Instructions to follow:
Which lines run from the one containing "This screenshot has height=1280, width=840." to the end of the material below? Retype exactly those, both ends included, and nothing else.

* * * * * * *

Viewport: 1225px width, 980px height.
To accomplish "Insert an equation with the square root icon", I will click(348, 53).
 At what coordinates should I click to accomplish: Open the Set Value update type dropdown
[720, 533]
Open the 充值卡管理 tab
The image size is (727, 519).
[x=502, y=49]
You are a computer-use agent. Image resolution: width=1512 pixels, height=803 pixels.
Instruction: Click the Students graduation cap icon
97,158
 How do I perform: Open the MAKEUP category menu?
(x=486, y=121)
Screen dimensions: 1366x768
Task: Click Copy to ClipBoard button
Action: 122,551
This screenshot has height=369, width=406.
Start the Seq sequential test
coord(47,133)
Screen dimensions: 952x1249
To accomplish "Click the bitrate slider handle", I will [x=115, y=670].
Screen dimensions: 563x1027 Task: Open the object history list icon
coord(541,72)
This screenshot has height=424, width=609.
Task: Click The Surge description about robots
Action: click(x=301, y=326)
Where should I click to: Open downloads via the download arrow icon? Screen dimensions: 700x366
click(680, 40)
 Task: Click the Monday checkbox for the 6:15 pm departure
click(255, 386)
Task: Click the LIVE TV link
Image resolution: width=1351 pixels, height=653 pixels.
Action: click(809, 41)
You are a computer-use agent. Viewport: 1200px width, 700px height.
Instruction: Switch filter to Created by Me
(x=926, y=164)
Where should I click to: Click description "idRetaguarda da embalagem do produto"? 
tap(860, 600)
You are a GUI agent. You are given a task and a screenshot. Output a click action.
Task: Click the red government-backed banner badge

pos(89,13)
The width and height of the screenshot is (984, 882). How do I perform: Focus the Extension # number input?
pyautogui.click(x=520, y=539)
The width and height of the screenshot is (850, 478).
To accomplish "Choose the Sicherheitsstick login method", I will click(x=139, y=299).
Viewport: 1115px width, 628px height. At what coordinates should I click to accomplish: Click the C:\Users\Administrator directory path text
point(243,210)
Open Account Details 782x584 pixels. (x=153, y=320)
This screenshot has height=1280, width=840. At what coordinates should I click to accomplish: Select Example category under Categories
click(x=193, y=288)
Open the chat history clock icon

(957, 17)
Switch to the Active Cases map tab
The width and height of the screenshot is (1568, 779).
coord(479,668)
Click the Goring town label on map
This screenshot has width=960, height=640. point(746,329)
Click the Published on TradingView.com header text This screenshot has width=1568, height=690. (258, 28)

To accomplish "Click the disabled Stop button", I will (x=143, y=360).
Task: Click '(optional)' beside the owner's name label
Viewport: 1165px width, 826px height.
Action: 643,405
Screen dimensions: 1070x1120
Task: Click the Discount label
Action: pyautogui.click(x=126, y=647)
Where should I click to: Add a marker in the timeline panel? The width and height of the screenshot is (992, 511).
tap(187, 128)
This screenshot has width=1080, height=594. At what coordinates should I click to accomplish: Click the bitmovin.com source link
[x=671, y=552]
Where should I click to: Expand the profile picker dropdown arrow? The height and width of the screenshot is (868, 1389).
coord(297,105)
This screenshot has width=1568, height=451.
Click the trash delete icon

* * * * * * *

Exercise result:
This screenshot has height=1280, width=840. At what coordinates should I click to accomplish: Select Example category under Categories
click(x=193, y=288)
Open the chat history clock icon

(957, 17)
Switch to the Active Cases map tab
The width and height of the screenshot is (1568, 779).
coord(479,668)
Click the Goring town label on map
This screenshot has width=960, height=640. point(746,329)
Click the Published on TradingView.com header text This screenshot has width=1568, height=690. (258, 28)

To accomplish "Click the disabled Stop button", I will (x=143, y=360).
Task: Click '(optional)' beside the owner's name label
Viewport: 1165px width, 826px height.
Action: 643,405
Screen dimensions: 1070x1120
Task: Click the Discount label
Action: pyautogui.click(x=126, y=647)
Where should I click to: Add a marker in the timeline panel? The width and height of the screenshot is (992, 511).
tap(187, 128)
This screenshot has width=1080, height=594. At what coordinates should I click to accomplish: Click the bitmovin.com source link
[x=671, y=552]
Where should I click to: Expand the profile picker dropdown arrow? The height and width of the screenshot is (868, 1389).
coord(297,105)
This screenshot has width=1568, height=451.
Click the trash delete icon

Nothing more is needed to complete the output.